What’s the weirdest job title you’ve ever heard?

Tech Vibes has a list of what are supposedly “the 10 most unusual job titles in Canada,” according to LinkedIn. They are as follows:

    Maple syrup coordinator: “A project coordinator for maple syrup production.”

    Polo referee: Self explanatory, one would think. But explained as “An official who arbitrates polo matches.”

    Archeobotanist: “An academic who studies plant remains from archeological sites.”

    Harpist: Also, self explanatory, I would have thought. But apparently not. Described as “A musician who plays a harp.”

    Wildlife technician: “Someone who assists scientists working in wildlife management and animal biology.”

    Forest rehabilitator: “A person who works to halt or reverse forest degradation and logging.”

    Mahout: “Someone who keeps and rides elephants.”

    Astro-numerologist: “A person who deciphers numbers and planetary movement to explain and/or predict events in people’s lives.”

    Pet stylist: “Someone responsible for maintaining pets’ appearance and hygiene.”

    Corn detasseler: “A person who removes the pollen-producing flowers from the tops of corn plants and places them in the ground to cross-breed two varieties of corn.”

OK, I guess most of these are “unusual” as in “not common,” but they’re not exactly super weird or odd, which is what I actually expected from the article title. Polo matches need referees, forests need to be rehabilitated, some people like their pets styled, and…harpist? Really? Is that even remotely unusual? I guess “maple syrup coordinator” is kind of amusing.

Continuing on the theme, my boss Peter Harris once rounded up a list of the top 10 strangest job titles posted on Workopolis. These were:

    Full Time Wiener Peeler: To peel wieners at a meat company. Full time.

    Erection Superintendent: For a construction company. Get your mind out of the gutter. Actually, these people know they’re being funny. The company is called “Mammoth Erections.”

    S&M Coordinator: Either whoever posted this job for a Sales & Marketing Coordinator should have rethought their abbreviation, or they were being funny.

    Shaft and Hoist Specialist. While this is apparently a common job in the mining industry, he thought it sounded funny.

=== Input data ===

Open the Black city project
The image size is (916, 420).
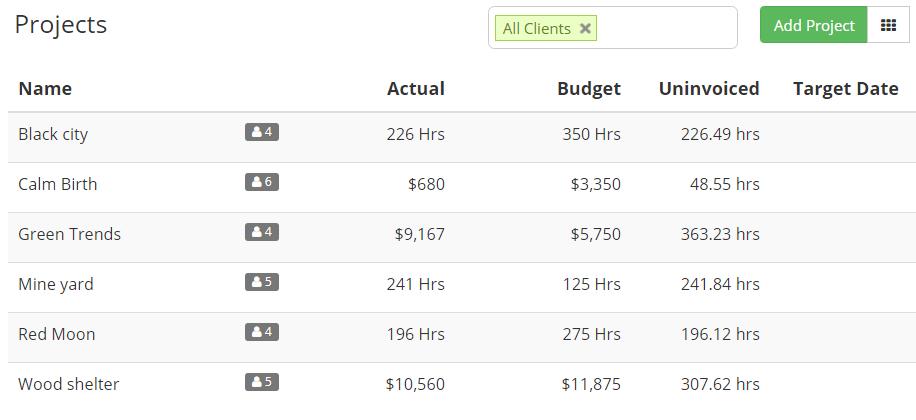(53, 134)
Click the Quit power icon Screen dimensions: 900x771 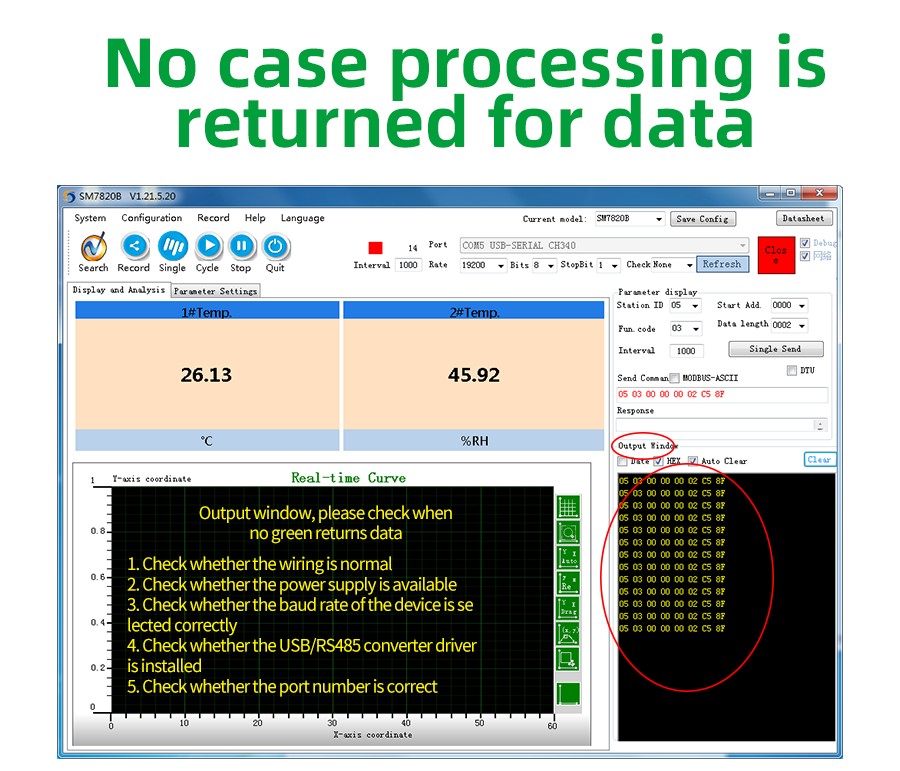[275, 246]
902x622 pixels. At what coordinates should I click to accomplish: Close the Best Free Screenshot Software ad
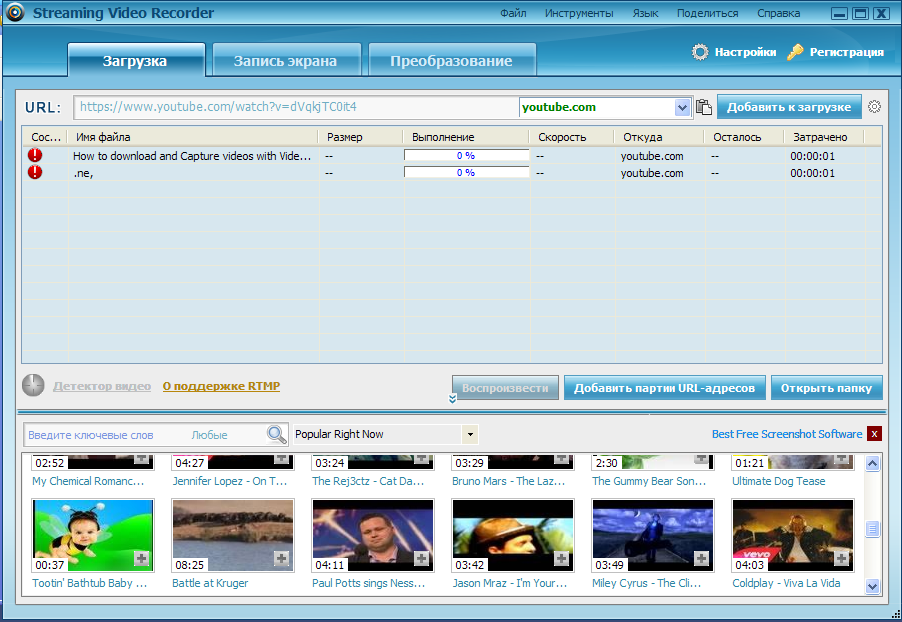click(x=874, y=434)
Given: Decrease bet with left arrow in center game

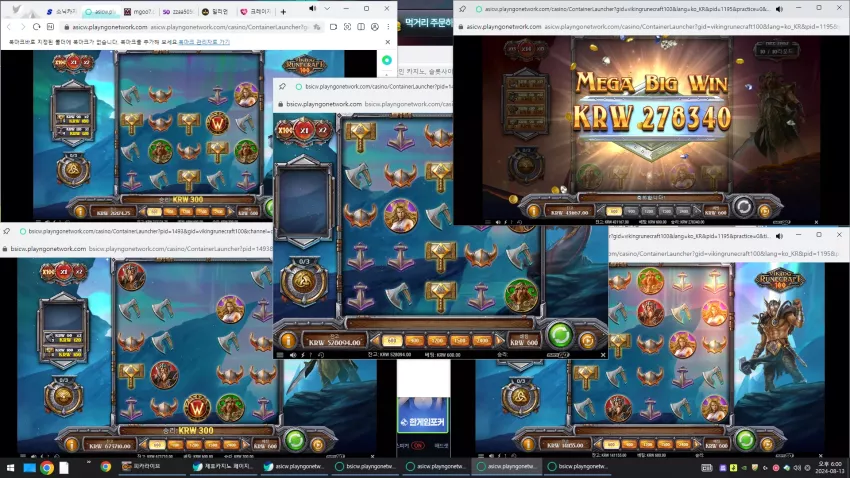Looking at the screenshot, I should tap(375, 340).
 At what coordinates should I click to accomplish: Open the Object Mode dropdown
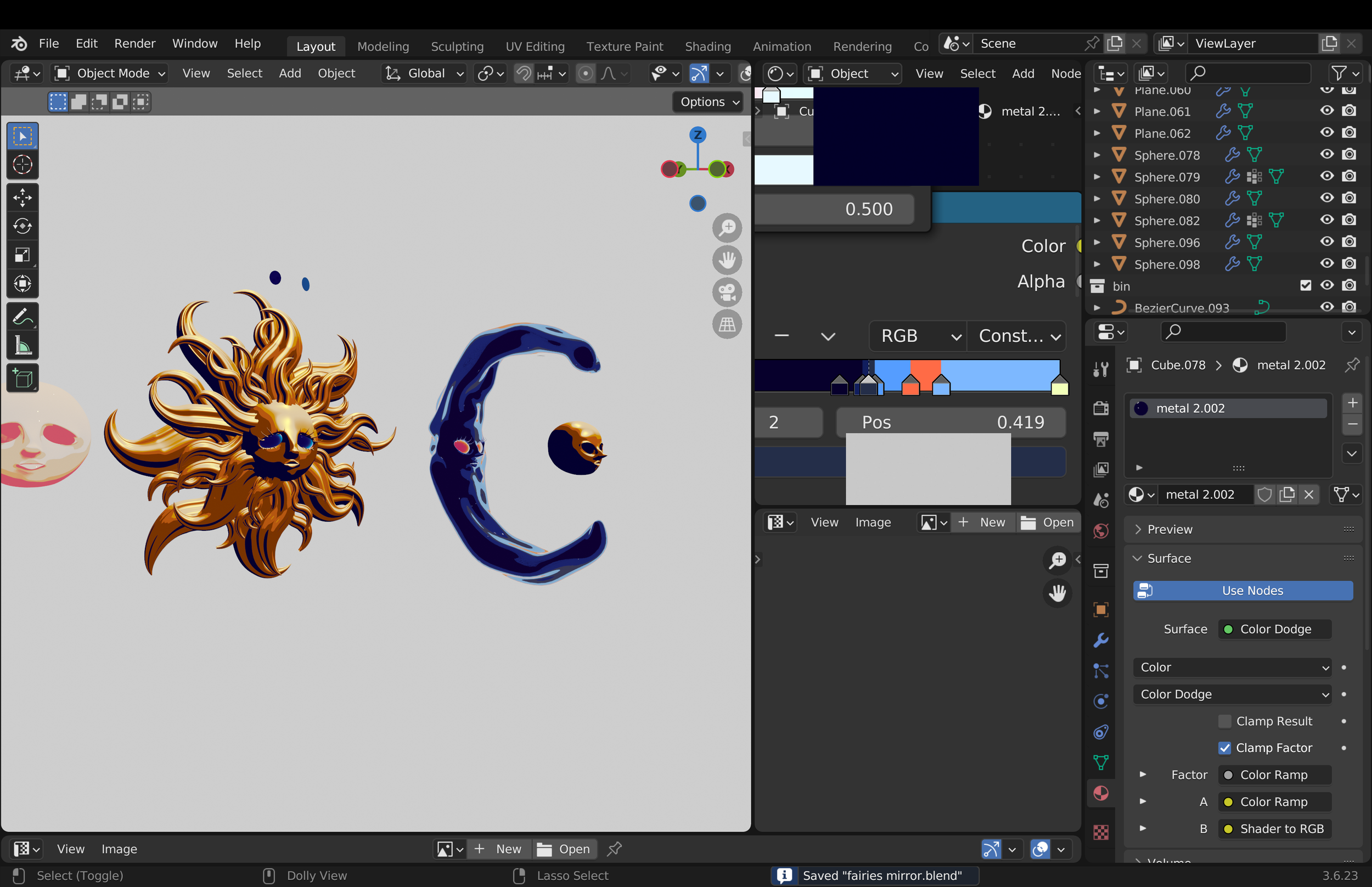(x=109, y=73)
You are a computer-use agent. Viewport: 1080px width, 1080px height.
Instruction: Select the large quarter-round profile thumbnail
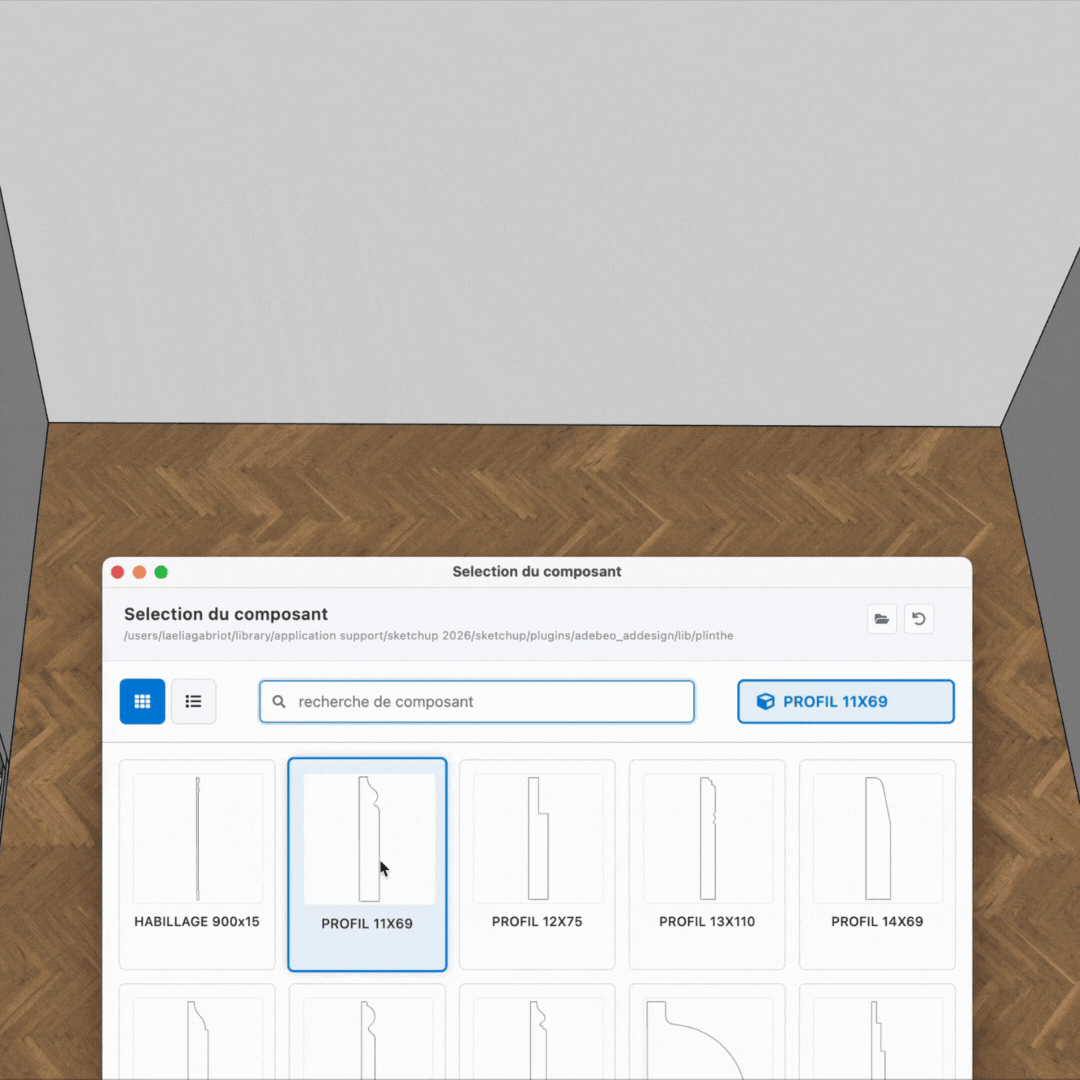(707, 1035)
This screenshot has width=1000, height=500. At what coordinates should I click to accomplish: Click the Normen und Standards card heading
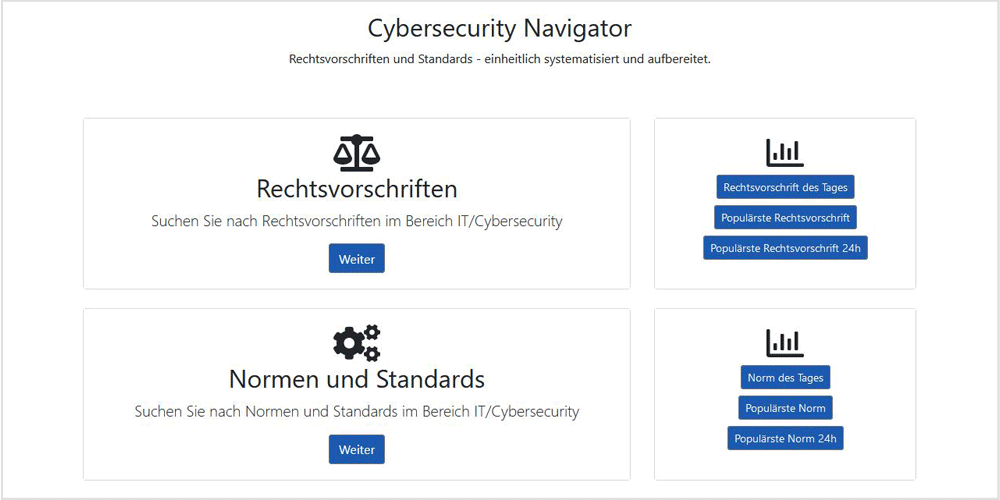coord(357,379)
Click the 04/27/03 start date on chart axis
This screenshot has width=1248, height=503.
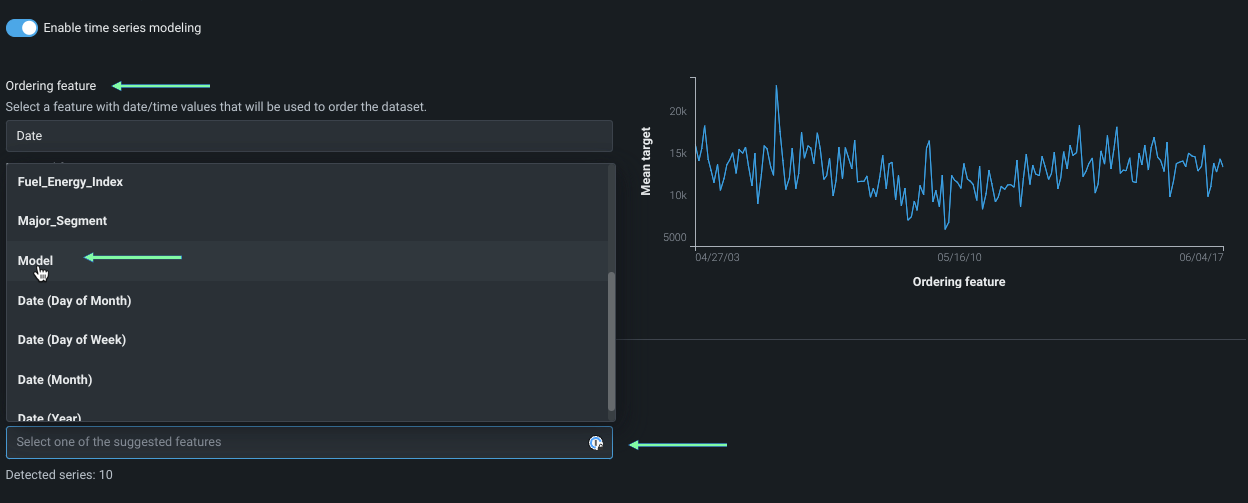(x=717, y=258)
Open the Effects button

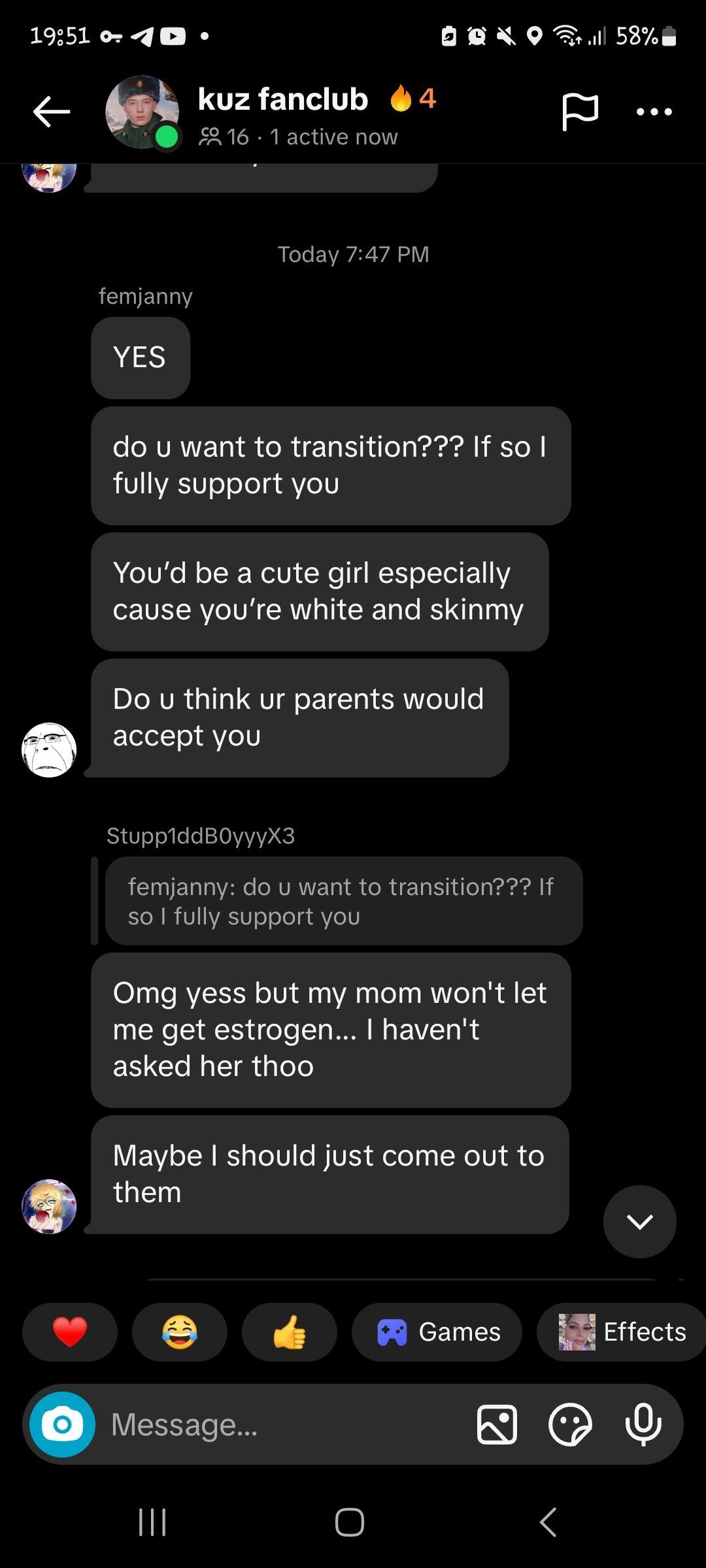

=== Required actions ===
[a] In the job titles article, what is the name of the company that posted the Erection Superintendent job?
[b] Translate this sentence from the job titles article into Spanish: "I guess “maple syrup coordinator” is kind of amusing."
[c] Pull out the part of the job titles article starting at "Erection Superintendent: For" and ending at "it sounded funny.".

=== Solutions to each task ===
[a] Mammoth Erections

[b] Supongo que "coordinador de jarabe de arce" es algo gracioso.

[c]
Erection Superintendent: For a construction company. Get your mind out of the gutter. Actually, these people know they’re being funny. The company is called “Mammoth Erections.”

    S&M Coordinator: Either whoever posted this job for a Sales & Marketing Coordinator should have rethought their abbreviation, or they were being funny.

    Shaft and Hoist Specialist. While this is apparently a common job in the mining industry, he thought it sounded funny.